Note: This problem demonstrates how to analyze business profitability considering both operational gains and asset depreciation. The key is to account for the depreciated asset value plus operational profits against the initial investment.

Question 5

When the price of a share of a finance company depreciates continuously for 2 years by 10% p.a. and it is sold for Rs. 25,920 then how many shares of Rs. 100 were sold?
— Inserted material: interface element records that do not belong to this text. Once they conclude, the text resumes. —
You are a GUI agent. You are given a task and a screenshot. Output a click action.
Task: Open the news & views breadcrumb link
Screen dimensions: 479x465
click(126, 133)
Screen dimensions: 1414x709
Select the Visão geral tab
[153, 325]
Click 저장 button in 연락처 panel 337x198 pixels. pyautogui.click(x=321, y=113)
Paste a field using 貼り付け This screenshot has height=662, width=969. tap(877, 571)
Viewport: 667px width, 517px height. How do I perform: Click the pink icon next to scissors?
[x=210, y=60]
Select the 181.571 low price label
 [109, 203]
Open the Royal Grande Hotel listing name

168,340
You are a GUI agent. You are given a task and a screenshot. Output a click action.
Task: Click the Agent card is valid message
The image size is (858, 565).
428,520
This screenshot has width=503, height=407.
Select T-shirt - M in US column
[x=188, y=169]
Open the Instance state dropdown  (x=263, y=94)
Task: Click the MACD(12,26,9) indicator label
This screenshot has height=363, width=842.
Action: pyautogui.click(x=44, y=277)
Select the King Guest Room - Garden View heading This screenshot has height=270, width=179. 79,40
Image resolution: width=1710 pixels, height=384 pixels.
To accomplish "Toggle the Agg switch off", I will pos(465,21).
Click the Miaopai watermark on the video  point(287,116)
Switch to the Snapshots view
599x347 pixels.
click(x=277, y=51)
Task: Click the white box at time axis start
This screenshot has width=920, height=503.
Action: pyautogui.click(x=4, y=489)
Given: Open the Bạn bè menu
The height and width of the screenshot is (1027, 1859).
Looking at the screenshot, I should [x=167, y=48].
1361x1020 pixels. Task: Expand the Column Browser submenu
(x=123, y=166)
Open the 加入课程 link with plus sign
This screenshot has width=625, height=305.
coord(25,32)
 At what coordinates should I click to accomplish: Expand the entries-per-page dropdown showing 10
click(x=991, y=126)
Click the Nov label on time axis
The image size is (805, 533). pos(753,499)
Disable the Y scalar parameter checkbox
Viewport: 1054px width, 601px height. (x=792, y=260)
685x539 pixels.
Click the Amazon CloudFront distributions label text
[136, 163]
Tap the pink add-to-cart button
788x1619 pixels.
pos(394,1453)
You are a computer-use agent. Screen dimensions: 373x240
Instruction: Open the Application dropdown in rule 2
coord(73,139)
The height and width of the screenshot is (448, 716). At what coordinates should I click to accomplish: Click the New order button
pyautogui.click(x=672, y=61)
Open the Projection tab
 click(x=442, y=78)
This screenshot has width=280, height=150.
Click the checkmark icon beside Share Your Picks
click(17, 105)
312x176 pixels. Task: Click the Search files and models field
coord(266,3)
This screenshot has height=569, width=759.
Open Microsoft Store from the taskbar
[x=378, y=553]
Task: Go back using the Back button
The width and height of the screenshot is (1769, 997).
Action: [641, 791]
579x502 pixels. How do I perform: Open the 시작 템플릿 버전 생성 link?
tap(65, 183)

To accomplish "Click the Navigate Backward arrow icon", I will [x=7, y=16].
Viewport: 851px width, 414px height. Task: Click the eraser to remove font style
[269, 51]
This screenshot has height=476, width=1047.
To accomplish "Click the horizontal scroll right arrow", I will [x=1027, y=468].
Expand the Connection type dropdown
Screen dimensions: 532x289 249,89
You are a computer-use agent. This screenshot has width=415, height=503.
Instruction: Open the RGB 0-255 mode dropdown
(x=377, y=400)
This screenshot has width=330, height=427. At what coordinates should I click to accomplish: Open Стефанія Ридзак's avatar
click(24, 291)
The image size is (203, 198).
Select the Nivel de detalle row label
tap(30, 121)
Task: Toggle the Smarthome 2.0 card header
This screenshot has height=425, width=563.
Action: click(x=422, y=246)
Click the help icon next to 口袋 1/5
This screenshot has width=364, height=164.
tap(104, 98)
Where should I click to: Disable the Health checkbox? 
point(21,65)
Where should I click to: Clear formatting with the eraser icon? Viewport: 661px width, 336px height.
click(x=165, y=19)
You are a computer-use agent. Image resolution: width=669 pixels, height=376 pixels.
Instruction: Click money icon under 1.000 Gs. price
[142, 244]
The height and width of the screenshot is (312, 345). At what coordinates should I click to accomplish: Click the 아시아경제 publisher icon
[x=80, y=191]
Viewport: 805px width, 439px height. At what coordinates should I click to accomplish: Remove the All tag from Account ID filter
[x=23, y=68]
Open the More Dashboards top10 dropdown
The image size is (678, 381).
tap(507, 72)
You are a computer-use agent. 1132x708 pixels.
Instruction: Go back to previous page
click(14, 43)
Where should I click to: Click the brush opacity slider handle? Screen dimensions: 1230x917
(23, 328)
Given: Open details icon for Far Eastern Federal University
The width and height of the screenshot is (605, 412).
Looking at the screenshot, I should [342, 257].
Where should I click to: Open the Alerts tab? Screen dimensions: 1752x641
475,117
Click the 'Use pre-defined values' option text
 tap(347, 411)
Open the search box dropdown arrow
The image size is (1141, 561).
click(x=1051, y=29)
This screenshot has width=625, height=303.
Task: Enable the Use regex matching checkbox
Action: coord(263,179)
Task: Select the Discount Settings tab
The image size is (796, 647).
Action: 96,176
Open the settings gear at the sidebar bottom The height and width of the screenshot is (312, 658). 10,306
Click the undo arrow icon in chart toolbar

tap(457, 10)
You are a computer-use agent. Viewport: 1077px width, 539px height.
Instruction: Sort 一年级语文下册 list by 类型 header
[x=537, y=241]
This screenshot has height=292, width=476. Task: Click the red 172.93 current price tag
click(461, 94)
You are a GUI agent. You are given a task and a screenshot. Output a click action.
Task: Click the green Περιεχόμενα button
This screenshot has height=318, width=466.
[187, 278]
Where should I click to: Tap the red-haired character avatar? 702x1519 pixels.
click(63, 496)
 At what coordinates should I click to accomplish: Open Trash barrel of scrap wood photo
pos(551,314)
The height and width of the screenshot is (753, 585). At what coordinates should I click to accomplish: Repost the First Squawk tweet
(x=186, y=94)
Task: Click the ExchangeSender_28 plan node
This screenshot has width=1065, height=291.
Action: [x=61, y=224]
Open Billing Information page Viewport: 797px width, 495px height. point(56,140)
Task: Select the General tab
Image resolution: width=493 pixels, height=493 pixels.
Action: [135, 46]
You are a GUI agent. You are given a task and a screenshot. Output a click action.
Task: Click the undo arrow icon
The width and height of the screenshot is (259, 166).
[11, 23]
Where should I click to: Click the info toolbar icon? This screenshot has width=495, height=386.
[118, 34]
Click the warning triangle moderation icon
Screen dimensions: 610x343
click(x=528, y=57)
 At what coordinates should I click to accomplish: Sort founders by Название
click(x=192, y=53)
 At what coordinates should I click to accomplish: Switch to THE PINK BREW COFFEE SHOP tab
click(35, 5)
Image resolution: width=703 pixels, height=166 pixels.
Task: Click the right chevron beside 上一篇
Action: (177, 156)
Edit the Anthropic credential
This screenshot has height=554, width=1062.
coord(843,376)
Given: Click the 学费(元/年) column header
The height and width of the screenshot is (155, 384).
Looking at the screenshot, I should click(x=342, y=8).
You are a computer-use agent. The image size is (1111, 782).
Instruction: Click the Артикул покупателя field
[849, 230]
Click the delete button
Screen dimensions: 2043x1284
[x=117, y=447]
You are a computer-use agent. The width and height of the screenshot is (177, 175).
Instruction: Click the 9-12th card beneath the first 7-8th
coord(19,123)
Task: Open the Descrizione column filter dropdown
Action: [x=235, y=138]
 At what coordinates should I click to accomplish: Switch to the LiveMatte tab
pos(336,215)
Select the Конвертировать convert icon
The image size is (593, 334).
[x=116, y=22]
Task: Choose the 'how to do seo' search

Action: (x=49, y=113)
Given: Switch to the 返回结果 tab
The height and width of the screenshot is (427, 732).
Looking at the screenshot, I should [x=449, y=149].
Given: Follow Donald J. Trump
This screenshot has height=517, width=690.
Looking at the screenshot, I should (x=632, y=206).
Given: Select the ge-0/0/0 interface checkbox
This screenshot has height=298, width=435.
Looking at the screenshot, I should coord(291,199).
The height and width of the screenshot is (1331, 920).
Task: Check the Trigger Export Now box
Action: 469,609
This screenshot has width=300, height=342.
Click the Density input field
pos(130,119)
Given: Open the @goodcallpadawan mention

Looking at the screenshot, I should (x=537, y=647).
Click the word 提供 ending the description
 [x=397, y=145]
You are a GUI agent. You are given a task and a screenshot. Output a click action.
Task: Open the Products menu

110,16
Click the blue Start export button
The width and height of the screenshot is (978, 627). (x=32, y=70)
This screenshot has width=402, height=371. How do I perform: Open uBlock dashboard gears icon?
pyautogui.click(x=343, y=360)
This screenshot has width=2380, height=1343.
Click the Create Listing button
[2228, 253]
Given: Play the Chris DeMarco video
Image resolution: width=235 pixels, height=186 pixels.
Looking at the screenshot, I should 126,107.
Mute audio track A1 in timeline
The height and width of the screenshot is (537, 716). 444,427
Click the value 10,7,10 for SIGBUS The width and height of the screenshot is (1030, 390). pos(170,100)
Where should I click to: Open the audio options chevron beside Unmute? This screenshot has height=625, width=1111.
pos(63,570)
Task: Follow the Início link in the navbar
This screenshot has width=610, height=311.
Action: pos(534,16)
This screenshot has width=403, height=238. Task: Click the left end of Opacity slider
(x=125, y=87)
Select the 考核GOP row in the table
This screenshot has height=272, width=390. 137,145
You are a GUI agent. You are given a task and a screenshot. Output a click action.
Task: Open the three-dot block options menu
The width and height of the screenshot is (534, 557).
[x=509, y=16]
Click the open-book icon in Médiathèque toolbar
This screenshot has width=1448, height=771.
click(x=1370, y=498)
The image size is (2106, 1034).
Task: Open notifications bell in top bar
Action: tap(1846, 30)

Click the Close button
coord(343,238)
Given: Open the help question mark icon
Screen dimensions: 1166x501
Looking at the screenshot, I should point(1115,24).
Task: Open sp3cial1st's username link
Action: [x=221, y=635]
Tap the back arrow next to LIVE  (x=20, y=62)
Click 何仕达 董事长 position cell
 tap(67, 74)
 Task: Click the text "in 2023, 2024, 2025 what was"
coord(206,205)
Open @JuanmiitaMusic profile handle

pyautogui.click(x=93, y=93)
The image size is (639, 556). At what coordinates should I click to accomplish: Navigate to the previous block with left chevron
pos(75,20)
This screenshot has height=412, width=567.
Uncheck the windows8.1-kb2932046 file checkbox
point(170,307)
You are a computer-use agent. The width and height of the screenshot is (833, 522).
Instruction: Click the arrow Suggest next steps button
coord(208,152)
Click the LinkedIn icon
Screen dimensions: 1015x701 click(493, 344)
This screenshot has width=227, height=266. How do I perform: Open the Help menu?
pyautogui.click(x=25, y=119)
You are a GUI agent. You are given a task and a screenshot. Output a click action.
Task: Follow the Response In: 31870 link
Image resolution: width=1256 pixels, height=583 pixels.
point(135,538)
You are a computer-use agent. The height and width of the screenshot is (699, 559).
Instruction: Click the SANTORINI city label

Find it.

Solution:

Given information:

• Present value of the shares $(V_T) = \text{Rs. } 25,920$
• Depreciation rate $(R) = 10\%$ p.a.
• Time $(T) = 2$ years
• Initial price per share = Rs. 100
• Initial total value of shares $(V_0) = ?$
• Number of shares = ?

Finding the initial value of shares:

We know that for depreciation:

$V_T = V_0\left(1 - \frac{R}{100}\right)^T$

Substitute the given values:

$25,920 = V_0\left(1 - \frac{10}{100}\right)^2$

$25,920 = V_0\left(\frac{90}{100}\right)^2$

$25,920 = V_0 \times \frac{81}{100}$

$V_0 = \frac{25,920 \times 100}{81}$

$V_0 = \text{Rs. } 32,000$

Finding the number of shares:

Initial total value of shares = Rs. 32,000

Price per share 2 years ago = Rs. 100

$\text{Number of shares} = \frac{\text{Total initial value}}{\text{Price per share}}$ $\text{Number of shares} = \frac{32,000}{100} = 320$

Final Answer:

Therefore, 320 shares of Rs. 100 were sold by the finance company.

Verification:

• Initial situation: 320 shares × Rs. 100 = Rs. 32,000
• After 1 year: Rs. 32,000 × 0.90 = Rs. 28,800
• After 2 years: Rs. 28,800 × 0.90 = Rs. 25,920 ✓
• Alternative check: Rs. 32,000 × (0.90)² = Rs. 32,000 × 0.81 = Rs. 25,920 ✓
• Per share value after 2 years: Rs. 25,920 ÷ 320 = Rs. 81

Additional analysis:

• Total depreciation in value: Rs. 32,000 - Rs. 25,920 = Rs. 6,080
• Depreciation per share: Rs. 100 - Rs. 81 = Rs. 19
• Percentage depreciation: (6,080/32,000) × 100% = 19%
• This matches: 1 - (0.90)² = 1 - 0.81 = 0.19 = 19% ✓

Note: This problem demonstrates finding the original principal amount and quantity when we know the final depreciated value. It requires working backwards from the compound depreciation formula and then using the unit price to determine quantity.